=== Materials provided ===

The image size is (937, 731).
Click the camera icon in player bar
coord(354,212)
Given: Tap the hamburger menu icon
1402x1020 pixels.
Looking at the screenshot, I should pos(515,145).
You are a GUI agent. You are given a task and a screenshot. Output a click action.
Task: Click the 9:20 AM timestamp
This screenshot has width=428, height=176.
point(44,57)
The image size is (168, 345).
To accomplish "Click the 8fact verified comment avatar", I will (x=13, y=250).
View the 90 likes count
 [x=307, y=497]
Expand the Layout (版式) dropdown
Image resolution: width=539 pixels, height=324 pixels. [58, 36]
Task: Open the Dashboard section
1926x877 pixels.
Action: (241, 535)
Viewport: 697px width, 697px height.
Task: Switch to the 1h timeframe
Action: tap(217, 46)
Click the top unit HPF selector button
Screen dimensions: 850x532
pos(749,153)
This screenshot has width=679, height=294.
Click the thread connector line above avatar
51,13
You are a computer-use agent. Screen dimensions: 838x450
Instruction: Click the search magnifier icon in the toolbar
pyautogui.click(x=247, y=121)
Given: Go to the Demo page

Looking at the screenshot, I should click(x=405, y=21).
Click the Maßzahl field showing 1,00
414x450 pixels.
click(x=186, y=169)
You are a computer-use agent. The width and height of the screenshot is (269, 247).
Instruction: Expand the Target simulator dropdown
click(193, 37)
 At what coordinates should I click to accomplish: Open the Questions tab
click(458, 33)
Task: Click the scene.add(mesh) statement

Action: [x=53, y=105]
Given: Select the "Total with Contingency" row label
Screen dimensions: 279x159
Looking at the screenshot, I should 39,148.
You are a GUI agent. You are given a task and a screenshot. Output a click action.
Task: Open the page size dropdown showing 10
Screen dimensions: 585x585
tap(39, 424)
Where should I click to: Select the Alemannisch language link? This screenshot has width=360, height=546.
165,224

===

▸ **Work order**: From the first line above through the line that contains "Task: Open the Dashboard section", quote each line exactly. Output nothing more.

▸ **Reply to the exercise**:
The image size is (937, 731).
Click the camera icon in player bar
coord(354,212)
Given: Tap the hamburger menu icon
1402x1020 pixels.
Looking at the screenshot, I should pos(515,145).
You are a GUI agent. You are given a task and a screenshot. Output a click action.
Task: Click the 9:20 AM timestamp
This screenshot has width=428, height=176.
point(44,57)
The image size is (168, 345).
To accomplish "Click the 8fact verified comment avatar", I will (x=13, y=250).
View the 90 likes count
 [x=307, y=497]
Expand the Layout (版式) dropdown
Image resolution: width=539 pixels, height=324 pixels. [58, 36]
Task: Open the Dashboard section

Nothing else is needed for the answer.